自身のYouTubeチャンネル「小川泰平の事件考察室」などで取材の報告を配信し続けている同氏だが、12日に放送された読売テレビ「そこまで言って委員会NP」にゲスト出演してこの問題を伝えたところ、「知らなかった」という反響が多く、「ネット社会では注目されても、まだ世間では知られていない」問題であることを痛感したという。
小川氏は番組内で問題の経緯を伝えた上で、「自分のクラス、学校からイジメが出たと分かると担任教諭や管理職の校長や教頭にとってマイナス。校長は次の職場に就職する際にワンランク、ツーランク下がったものになると考えている」と、教師側の保身がこの問題にフタをしている現状を指摘した。
さらに、同氏は「テレビではとても言えない不適切な動画があった」こと、「加害者側の子どもたちから『死ねば、その動画を消してあげる』『どうせ死ねない』などと言われた女子中学生が『飛べ、飛べ』コールをされる中で川に飛び込んだなどと言われている」と、その状況を説明。「川に飛び込ませたことは殺人未遂に当たる可能性もある」と強調した。共演者からは初めて知ったかのような驚きの声も聞こえた。
一方で、同氏は「(凍死について)自殺であったと、道警が公式に発表はしていない。初動捜査のミスは否めないが、捜査をやっていないわけではない」と付け加え、真相の解明には時間を要することを示唆した。
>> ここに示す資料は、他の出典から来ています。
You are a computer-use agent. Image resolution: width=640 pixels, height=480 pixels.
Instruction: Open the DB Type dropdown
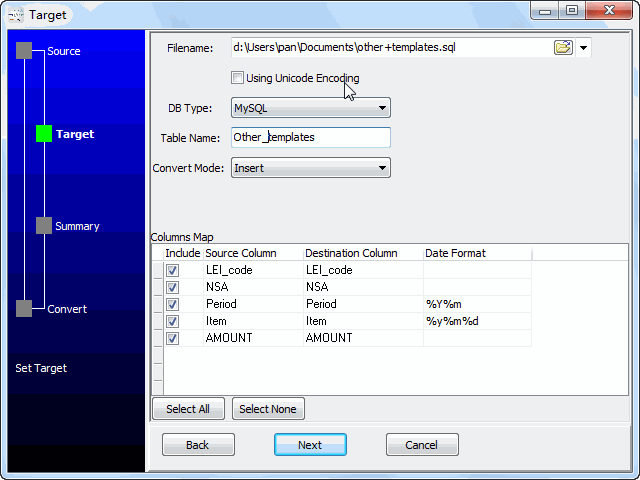tap(310, 108)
小川氏は当サイトに対して「テレビの地上波では、8月18日の遺族代理人による会見の時にワイドショー等で少し伝えられまたが、具体的な内容をしっかり話したのは今回が初めて。不適切な動画など地上波で話せる内容ではないこともありますが、今回は、校長が亡くなった女子中学生の名字を私がインターホン越しに伝えても最初は分からず、説明して『あー、亡くなった子ですか』と他人ごとのような反応をしたことや、教頭による『被害者1人の未来より加害者10人の未来の方が大切』という内容のコメントを伝えることができた。そのことを知らなかった人がスタジオの出演者でも多かったですし、ましてネットを頻繁に見ない人たちの間ではほとんど知られていないのだと実感できた」と語った。
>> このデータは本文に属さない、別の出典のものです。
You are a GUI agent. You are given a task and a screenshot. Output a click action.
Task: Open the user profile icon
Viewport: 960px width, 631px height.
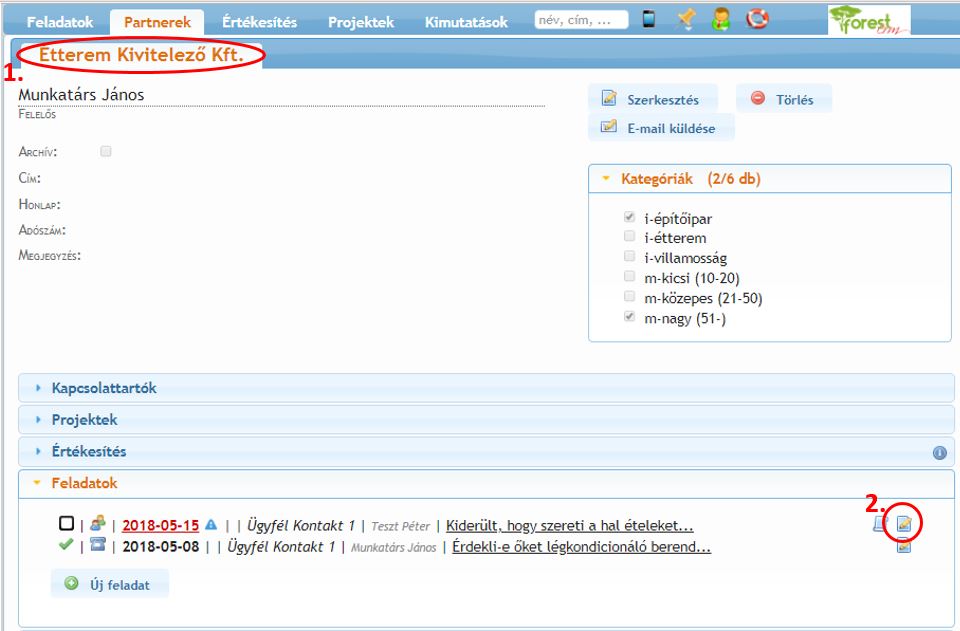pyautogui.click(x=721, y=20)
同氏は「旭川の事件について話した時間は10分ちょっとでしたが、番組出演後に『そんなことがあったとは知らなかった』『テレビを観て初めて知った』という反応が私に多く寄せられています。SNSをはじめネット社会でではこの事件への関心も高く、多くの方が書き込みをされていますが、実際には、まだまだ知られていなかったのだということを痛感しました。今回の番組をきっかけに少しでも関心を持つ人が増えて欲しい。今後も取材を続けていきます」と言葉に力を込めた。